A man stresses over the price of holiday gifts and potential mishaps that could occur during the joys of Christmas.

    Ah, yes, Christmas. America’s favorite holiday. It’s so beloved that it requires three months of preparation for the celebration. That’s right — for an entire quarter of the year, the joy of Christmas lingers in the air like airborne pathogens.

    There’s nothing better than seeing a full display of Christmas trees, inflatable Santas and limited edition peppermint-scented and holiday-themed products the day after Halloween. And it’s so generous of companies to start advertising their entire range of products in September and to add even more in early November. What’s better than having constant reminders to drop a bunch of cash on gifts for an event that takes place on Dec. 25? Nothing.
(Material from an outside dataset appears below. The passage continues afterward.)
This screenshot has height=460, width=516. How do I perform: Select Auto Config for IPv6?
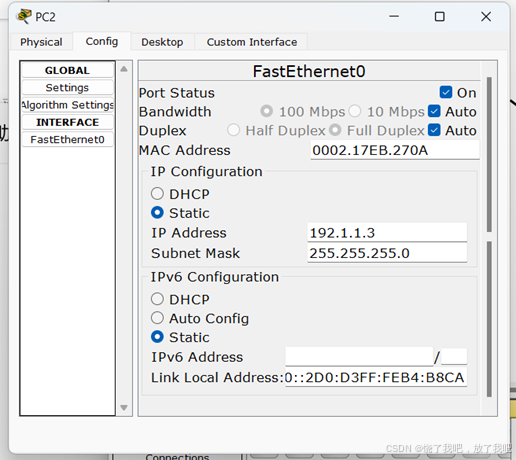157,318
    The National Retail Federation estimates that the average American will spend $700 on holiday gifts this year. There’s nothing more useful that that money could be spent on! Because spending hundreds of dollars on gifts for people who probably don’t need nor want them instead of spending that money on a vacation, a charity donation, setting it aside for taxes or putting that money into savings is so worth it for the Christmas spirit.

    Even though traditional Christmas flavors and foods aren’t the best things to grace the human tongue, they enhance the holiday atmosphere. Is there anything more Christmas-y than inhaling peppermint and chugging boiling hot chocolate? When it’s not December, it’s a rare sight to see someone eating gingerbread, begging for a slice of fruitcake or downing a raw egg smoothie — better known as eggnog — which is what makes the food so special. It really spreads the holiday mood around when everyone is attempting to bite off a piece of hard-as-a-rock fruit bread while upping the risk of contracting salmonella.

    Nothing says “fire safety” like stringing a dry, dead tree with lights that are left on for hours upon end, placing said tree near an electrical outlet, burning bundles of wood in the fireplace, and placing decorative candles in every corner and crevice. Luckily, pine trees are only the seventh most common domestic fire hazard, according to the National Fire Prevention Association. So, the fires really aren’t that bad considering that house fires more commonly occur in six other ways.

    Another fantastic part of the holiday season is all of the beautiful decorations, whether it be greenery or lights. There are pine trees and poinsettias, which are kind of a giant death trap for household pets, with poinsettias being mildly toxic to both cats and dogs, and pine needles having the potential of causing vomiting, nausea and internal organ rupturing if ingested, according to the Pet Poison Helpline website. But they’re so pretty!

    But not quite as pretty as all of the marvelous lights draped on top of dead trees, hung inside and outside of houses and buildings, and presented at light shows. The United States is able to use a modest 6.63 billion kilowatt hours of energy consumption for its decorative holiday lights each year, according to the U.S. Energy Department’s Energy Information Administration. This small usage of electricity also happens to be more than the yearly national electricity consumption of Nepal and Cambodia combined together, as cited by The Center for Global Development. Electricity is great!

    It’s time to watch those beloved Hallmark, Lifetime and Freeform original movies that reinforce heteronormativity while featuring a cast that’s about as diverse as a loaf of sourdough bread. It’s the time to celebrate Jesus’s birthday and ignore the fact that most historians agree that he likely wasn’t born in December, but somewhere between the Spring and the Fall, according to Live Science, an online platform that specializes in news on science and technology. It’s the time to listen to classic Christmas songs, like Mariah Carey’s “All I Want for Christmas is You,” which never gets old — even after it’s played for the seventeenth time in a row.

    But it’s also the time to ignore all of the commercialism around Christmas — even after spending an uncomfortable amount of money on gifts — and be with loved ones, and nothing is more in the spirits of the holidays than that.